Problem statement
Copy only the lines from the one with "The image size is (980, 650)." through the end of the records, exactly as they stand. No pictures belong in the copy.
○ ○ ○
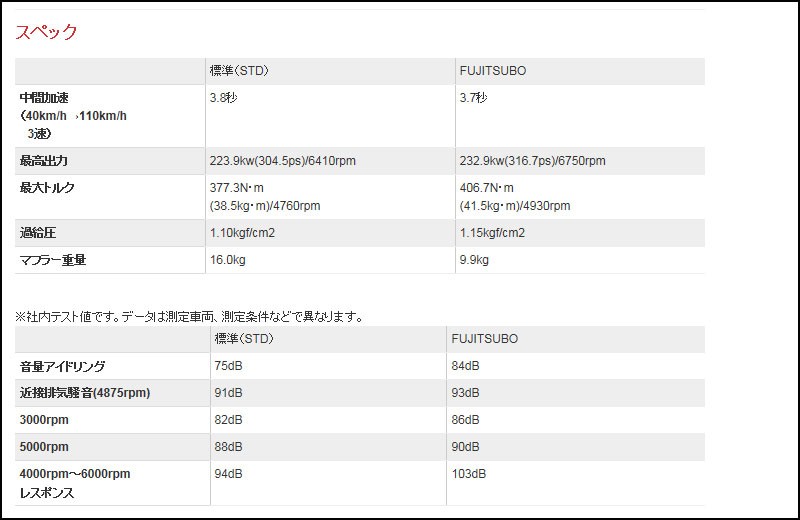Click the 406.7N·m torque value
The width and height of the screenshot is (800, 520).
[487, 188]
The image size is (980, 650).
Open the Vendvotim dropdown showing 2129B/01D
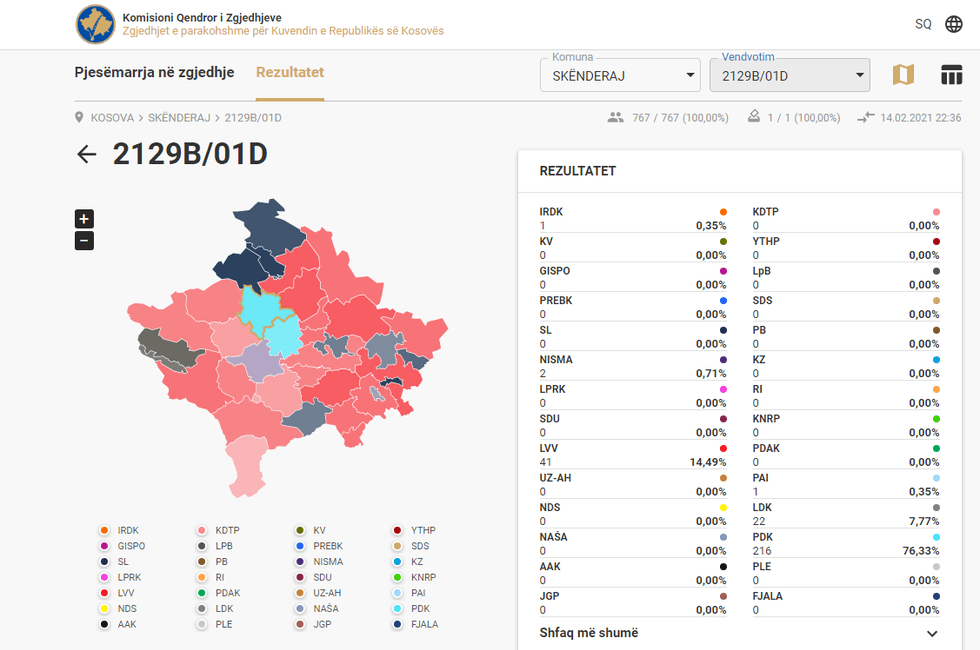(789, 76)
○ ○ ○
Result below
The image size is (980, 650).
Open the Vendvotim dropdown showing 2129B/01D
(789, 76)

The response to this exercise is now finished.